**Task to carry out**
Work out how many lines in this listing hold the word "IMMOBILIÈRE", and give the number with nothing added.

**Data for analysis**
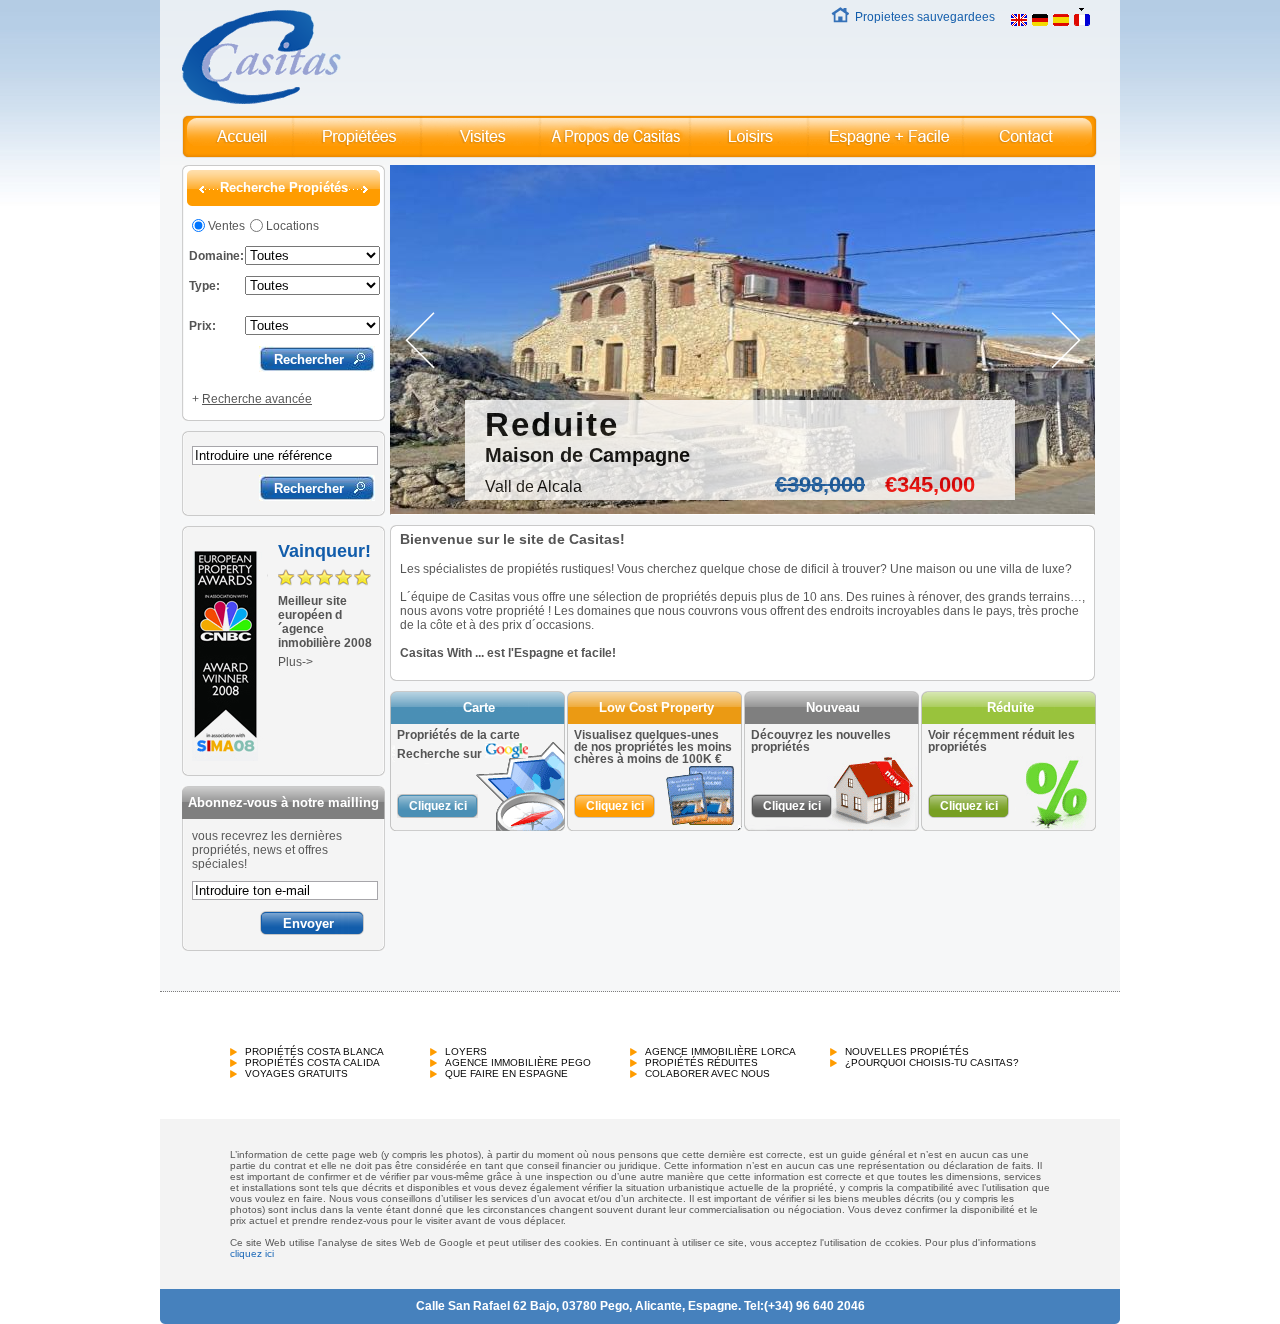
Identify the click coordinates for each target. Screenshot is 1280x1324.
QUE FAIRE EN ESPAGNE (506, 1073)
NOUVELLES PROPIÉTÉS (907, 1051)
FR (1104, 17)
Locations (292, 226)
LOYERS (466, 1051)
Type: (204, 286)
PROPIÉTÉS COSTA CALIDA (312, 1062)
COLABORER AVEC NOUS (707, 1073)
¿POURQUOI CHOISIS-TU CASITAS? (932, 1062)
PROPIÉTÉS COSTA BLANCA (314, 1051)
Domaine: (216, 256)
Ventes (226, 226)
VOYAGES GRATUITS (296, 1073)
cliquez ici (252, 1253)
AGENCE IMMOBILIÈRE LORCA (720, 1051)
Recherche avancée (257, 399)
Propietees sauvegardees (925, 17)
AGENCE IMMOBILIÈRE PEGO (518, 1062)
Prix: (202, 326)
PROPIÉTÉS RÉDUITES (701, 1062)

**Answer to this exercise**
2